*** Opening Document passage ***

Changes in gene expression patterns are a hallmark of the aging process. Important insight into the mechanisms controlling such gene expression programs has come from the study of replicative senescence of cultured cells (eg, human diploid fibroblasts), which recapitulates many facets of cells from aging individuals. This Project has traditionally studied changes in RBP expression and function during replicative senescence. It has also examined the influence of RBPs in replicative senescence by interventions to elevate or reduce RBP levels, followed by the analysis of changes in senescence-associated mRNA expression patterns. We study if a given RBP binds a senescence-associated mRNA using a variety of in vitro binding assays (biotin pulldown, RNA EMSA, surface plasmon resonance/Biacore, etc) and assays to measure binding of endogenous molecules (ribonucleoprotein immunoprecipitation). To investigate RBP function during senescence, we employ approaches such as RBP silencing, RBP overexpression, and the identification of RBP-associated mRNAs using microarrays. We investigate whether RBPs affect the stability of target mRNAs during senescence, we measuring the steady-state levels and half-lives of the mRNAs of interest as a function of RBP abundance. We investigate whether RBPs affect the translation of target mRNAs by studying the relative assocation of the mRNA with translating polysomes and by quantifying the nascent translation rates of the encoded proteins. We also employ reporter constructs to gain additional insight into the processes modulated by RBPs and use various senescence-associated markers to examine changes in the senescence phenotype. During the past funding period, we have pursued several projects to study RBP expression in aging and age-related processes. In one of the projects, we have used tissue microarrays to study expression patterns for six key RNA-binding proteins. They showed interesting tissue and age-dependent distribution, quite distinct from the levels seen in senescent fibroblasts (Masuda et al, Aging, 2009). Further studies revealed changes in the subsets of expressed microRNAs in early-passage and senescent fibroblasts (Marasa et al., Aging, 2010). In collaborative studies, we have identified several RBPs implicated in controlling expression of the senescence-associated protein p16 (Yi et al., Nuc. Acids Res. 2010; Chang et al., Mol. Cell. Biol. 2010).

*** Closing Document passage ***
*** Opening Given information ***

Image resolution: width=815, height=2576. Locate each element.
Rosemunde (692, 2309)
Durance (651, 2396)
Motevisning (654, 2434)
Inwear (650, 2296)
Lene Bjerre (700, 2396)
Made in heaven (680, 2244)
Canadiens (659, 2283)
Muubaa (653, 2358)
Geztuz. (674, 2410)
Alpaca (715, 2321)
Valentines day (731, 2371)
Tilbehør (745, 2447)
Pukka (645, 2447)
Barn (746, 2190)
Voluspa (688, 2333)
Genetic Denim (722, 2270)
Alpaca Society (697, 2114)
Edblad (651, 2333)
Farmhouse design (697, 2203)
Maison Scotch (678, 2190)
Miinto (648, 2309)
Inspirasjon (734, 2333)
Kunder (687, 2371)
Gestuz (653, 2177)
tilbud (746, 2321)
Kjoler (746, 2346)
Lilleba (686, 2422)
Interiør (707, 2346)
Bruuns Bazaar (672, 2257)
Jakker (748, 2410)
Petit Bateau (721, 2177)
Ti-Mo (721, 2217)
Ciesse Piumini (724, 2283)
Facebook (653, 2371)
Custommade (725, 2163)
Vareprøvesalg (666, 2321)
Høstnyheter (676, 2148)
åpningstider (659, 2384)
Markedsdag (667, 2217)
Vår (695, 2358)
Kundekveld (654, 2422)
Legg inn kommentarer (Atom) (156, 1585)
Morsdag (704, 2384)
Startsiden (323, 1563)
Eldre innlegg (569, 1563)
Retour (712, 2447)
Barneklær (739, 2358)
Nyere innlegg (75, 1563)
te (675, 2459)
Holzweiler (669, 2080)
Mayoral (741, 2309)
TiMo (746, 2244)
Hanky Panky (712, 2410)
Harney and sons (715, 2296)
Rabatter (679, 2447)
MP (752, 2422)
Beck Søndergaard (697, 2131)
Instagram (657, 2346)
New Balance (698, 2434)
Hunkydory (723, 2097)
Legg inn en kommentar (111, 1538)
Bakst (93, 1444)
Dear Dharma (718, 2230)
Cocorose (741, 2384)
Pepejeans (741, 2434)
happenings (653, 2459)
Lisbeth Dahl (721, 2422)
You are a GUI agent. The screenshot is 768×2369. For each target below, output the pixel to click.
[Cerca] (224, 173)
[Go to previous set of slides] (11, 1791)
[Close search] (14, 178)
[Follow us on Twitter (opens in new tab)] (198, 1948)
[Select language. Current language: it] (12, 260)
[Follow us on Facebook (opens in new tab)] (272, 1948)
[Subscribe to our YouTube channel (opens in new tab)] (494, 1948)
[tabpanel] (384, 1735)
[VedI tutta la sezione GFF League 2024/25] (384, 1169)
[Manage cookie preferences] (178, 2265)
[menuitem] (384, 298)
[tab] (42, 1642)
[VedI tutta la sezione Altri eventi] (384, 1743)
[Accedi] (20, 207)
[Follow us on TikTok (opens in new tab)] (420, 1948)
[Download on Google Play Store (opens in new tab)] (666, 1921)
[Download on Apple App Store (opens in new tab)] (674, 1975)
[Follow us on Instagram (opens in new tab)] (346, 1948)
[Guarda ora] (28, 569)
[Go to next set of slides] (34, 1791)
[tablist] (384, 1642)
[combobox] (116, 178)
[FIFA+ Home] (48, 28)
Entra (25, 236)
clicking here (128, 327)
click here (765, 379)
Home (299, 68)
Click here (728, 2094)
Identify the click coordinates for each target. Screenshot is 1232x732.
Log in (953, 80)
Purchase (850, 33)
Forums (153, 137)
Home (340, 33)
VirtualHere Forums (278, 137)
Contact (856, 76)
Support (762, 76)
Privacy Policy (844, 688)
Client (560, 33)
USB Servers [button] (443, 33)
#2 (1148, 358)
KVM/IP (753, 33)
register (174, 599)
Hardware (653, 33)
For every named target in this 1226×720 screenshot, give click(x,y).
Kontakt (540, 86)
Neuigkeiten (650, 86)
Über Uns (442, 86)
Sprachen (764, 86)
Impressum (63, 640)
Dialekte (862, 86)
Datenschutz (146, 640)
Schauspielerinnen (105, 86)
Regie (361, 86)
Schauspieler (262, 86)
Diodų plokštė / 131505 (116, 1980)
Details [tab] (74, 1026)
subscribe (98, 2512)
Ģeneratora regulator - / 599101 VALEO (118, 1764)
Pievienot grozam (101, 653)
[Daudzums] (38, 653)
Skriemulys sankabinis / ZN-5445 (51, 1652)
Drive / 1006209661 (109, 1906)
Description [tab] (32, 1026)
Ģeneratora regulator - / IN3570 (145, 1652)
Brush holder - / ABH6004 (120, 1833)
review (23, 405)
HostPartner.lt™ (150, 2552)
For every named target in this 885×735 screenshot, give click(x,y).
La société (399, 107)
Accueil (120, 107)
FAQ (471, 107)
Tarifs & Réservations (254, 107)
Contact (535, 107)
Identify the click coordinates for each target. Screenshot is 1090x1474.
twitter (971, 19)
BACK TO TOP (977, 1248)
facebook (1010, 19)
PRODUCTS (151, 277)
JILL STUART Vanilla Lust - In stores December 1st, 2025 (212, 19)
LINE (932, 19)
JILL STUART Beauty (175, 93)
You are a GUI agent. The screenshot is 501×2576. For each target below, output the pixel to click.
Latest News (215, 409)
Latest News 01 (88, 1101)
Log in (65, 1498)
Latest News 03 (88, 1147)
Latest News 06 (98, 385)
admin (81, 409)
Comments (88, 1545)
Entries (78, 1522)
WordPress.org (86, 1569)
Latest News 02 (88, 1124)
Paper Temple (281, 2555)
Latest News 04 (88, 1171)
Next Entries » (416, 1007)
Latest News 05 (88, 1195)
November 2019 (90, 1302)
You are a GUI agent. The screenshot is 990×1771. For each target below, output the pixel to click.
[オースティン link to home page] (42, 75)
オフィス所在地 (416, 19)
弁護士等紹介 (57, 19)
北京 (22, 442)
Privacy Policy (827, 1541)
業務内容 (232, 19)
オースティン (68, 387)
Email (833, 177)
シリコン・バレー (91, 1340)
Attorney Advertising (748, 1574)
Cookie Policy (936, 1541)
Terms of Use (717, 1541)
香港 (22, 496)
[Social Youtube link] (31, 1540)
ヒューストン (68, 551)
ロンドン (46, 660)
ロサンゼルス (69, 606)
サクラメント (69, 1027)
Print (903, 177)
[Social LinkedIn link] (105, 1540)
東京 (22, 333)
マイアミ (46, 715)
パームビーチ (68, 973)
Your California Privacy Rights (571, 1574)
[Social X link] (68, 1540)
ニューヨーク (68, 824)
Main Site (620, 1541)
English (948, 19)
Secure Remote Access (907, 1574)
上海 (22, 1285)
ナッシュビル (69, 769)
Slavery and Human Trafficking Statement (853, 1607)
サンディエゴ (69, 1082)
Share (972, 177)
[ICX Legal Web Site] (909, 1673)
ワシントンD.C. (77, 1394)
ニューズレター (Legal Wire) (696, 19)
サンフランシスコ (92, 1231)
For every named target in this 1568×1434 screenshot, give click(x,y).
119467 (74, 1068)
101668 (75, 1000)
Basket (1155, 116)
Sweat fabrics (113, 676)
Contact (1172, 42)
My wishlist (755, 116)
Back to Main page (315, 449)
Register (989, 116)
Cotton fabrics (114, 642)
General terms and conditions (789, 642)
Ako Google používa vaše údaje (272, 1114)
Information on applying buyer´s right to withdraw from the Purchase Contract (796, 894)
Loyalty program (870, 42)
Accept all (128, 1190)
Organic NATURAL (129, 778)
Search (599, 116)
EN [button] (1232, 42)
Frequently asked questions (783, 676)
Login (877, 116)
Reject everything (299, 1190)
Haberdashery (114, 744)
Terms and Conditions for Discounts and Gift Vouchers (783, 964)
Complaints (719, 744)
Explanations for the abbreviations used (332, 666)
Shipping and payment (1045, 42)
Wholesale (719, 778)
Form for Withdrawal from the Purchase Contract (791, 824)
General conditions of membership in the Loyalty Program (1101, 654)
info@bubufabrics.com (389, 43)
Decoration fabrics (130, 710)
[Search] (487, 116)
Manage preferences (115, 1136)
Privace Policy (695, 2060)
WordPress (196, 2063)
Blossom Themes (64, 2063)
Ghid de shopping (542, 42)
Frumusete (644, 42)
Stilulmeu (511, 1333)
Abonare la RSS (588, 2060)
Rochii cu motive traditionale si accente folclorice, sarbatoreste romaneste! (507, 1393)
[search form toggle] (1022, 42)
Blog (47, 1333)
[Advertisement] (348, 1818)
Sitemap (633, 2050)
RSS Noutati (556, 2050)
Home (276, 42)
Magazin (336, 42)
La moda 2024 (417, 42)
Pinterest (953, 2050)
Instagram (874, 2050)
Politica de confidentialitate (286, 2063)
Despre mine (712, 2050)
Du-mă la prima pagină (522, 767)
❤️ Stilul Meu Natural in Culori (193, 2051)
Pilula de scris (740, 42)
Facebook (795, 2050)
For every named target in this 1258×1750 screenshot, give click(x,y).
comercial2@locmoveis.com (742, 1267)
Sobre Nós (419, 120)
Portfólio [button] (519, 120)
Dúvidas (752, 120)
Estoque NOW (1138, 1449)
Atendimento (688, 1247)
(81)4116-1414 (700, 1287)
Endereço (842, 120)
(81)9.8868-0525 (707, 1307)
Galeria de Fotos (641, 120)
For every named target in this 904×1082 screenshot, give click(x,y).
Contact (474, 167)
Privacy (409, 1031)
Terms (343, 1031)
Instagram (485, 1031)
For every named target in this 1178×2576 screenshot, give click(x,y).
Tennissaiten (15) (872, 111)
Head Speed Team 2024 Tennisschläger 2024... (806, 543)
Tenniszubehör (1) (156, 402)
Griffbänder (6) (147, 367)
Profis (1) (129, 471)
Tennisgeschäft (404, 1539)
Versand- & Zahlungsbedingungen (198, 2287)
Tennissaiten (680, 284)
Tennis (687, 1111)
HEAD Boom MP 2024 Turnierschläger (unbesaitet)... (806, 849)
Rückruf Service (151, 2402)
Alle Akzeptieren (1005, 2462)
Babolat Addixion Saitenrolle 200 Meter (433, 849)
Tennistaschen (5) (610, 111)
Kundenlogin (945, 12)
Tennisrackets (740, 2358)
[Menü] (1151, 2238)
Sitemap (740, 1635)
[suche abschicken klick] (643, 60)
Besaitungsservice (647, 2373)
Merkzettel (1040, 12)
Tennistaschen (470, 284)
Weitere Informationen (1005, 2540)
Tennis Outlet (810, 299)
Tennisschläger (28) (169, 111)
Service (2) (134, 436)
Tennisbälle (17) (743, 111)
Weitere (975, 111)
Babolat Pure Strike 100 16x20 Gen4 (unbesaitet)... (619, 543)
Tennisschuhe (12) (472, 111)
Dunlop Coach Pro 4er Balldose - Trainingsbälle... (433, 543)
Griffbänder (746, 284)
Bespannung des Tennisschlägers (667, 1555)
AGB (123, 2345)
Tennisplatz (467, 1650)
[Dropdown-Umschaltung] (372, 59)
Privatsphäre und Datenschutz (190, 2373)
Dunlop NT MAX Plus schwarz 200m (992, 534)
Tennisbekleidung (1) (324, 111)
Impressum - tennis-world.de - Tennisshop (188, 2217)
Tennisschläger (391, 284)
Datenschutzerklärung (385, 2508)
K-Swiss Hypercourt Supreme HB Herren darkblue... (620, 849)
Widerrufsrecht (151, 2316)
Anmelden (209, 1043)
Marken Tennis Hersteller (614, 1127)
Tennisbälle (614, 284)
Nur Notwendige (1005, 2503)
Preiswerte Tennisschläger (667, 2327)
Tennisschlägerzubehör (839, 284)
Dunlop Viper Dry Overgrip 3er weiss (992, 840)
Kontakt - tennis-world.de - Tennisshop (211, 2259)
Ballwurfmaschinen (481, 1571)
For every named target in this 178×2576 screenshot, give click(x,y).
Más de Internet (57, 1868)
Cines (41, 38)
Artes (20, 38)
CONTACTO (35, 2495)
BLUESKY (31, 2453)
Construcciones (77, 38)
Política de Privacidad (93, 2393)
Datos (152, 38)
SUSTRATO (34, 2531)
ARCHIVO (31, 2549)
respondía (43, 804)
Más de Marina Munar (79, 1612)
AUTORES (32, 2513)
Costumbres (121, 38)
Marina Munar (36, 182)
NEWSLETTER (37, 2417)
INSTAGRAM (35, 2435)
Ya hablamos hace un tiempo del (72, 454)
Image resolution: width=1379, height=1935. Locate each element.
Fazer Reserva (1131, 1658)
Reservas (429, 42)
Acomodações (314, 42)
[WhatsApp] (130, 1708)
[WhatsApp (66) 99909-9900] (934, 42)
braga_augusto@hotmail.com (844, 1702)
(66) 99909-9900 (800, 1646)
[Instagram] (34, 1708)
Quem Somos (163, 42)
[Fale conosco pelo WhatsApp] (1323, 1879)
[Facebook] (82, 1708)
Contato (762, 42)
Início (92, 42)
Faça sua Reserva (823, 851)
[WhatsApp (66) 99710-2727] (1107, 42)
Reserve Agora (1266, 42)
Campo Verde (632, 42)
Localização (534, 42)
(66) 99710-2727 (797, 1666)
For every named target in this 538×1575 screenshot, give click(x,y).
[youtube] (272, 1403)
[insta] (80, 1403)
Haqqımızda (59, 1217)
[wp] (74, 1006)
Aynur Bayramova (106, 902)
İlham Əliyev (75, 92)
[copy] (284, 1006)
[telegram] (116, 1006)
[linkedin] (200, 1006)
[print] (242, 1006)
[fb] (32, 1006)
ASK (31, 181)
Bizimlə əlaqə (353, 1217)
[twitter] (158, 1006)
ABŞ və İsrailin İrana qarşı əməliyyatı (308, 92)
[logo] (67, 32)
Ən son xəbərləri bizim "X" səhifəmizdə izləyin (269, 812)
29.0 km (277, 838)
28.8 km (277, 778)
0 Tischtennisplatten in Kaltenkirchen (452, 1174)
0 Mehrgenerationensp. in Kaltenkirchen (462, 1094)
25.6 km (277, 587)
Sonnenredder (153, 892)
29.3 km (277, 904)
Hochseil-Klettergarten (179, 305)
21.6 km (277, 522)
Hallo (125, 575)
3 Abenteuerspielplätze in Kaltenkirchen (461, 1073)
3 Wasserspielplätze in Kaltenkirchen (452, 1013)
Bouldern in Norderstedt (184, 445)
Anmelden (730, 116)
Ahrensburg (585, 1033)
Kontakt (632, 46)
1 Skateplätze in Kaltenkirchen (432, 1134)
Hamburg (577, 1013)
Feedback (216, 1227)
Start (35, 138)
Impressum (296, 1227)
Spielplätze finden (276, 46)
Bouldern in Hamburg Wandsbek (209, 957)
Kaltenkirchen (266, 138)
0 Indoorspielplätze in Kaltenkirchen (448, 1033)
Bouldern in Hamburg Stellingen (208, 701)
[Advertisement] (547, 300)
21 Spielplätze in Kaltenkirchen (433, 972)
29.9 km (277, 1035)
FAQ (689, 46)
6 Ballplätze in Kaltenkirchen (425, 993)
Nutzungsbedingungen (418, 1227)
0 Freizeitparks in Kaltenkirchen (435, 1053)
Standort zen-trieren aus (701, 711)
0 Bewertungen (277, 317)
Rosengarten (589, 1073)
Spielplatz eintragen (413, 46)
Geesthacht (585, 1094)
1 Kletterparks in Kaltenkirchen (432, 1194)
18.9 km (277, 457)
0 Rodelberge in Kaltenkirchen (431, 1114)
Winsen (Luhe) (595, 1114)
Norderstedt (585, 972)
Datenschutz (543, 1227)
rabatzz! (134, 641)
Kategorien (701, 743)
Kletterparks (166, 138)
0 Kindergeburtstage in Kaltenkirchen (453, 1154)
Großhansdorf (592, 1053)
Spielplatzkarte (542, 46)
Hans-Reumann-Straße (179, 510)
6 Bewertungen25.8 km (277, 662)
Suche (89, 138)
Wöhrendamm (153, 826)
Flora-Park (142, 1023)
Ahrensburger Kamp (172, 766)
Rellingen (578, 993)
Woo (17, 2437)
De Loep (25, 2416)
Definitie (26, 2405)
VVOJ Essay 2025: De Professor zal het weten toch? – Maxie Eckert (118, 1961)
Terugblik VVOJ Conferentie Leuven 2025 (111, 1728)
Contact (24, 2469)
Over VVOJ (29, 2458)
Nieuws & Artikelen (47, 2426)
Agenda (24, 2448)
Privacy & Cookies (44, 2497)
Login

*** Closing Given information ***

## Exercise requirements
Extract the project description on RNA-binding proteins and replicative senescence in full, word for word. This data is separate from the project description.

## Expected answer
Changes in gene expression patterns are a hallmark of the aging process. Important insight into the mechanisms controlling such gene expression programs has come from the study of replicative senescence of cultured cells (eg, human diploid fibroblasts), which recapitulates many facets of cells from aging individuals. This Project has traditionally studied changes in RBP expression and function during replicative senescence. It has also examined the influence of RBPs in replicative senescence by interventions to elevate or reduce RBP levels, followed by the analysis of changes in senescence-associated mRNA expression patterns. We study if a given RBP binds a senescence-associated mRNA using a variety of in vitro binding assays (biotin pulldown, RNA EMSA, surface plasmon resonance/Biacore, etc) and assays to measure binding of endogenous molecules (ribonucleoprotein immunoprecipitation). To investigate RBP function during senescence, we employ approaches such as RBP silencing, RBP overexpression, and the identification of RBP-associated mRNAs using microarrays. We investigate whether RBPs affect the stability of target mRNAs during senescence, we measuring the steady-state levels and half-lives of the mRNAs of interest as a function of RBP abundance. We investigate whether RBPs affect the translation of target mRNAs by studying the relative assocation of the mRNA with translating polysomes and by quantifying the nascent translation rates of the encoded proteins. We also employ reporter constructs to gain additional insight into the processes modulated by RBPs and use various senescence-associated markers to examine changes in the senescence phenotype. During the past funding period, we have pursued several projects to study RBP expression in aging and age-related processes. In one of the projects, we have used tissue microarrays to study expression patterns for six key RNA-binding proteins. They showed interesting tissue and age-dependent distribution, quite distinct from the levels seen in senescent fibroblasts (Masuda et al, Aging, 2009). Further studies revealed changes in the subsets of expressed microRNAs in early-passage and senescent fibroblasts (Marasa et al., Aging, 2010). In collaborative studies, we have identified several RBPs implicated in controlling expression of the senescence-associated protein p16 (Yi et al., Nuc. Acids Res. 2010; Chang et al., Mol. Cell. Biol. 2010).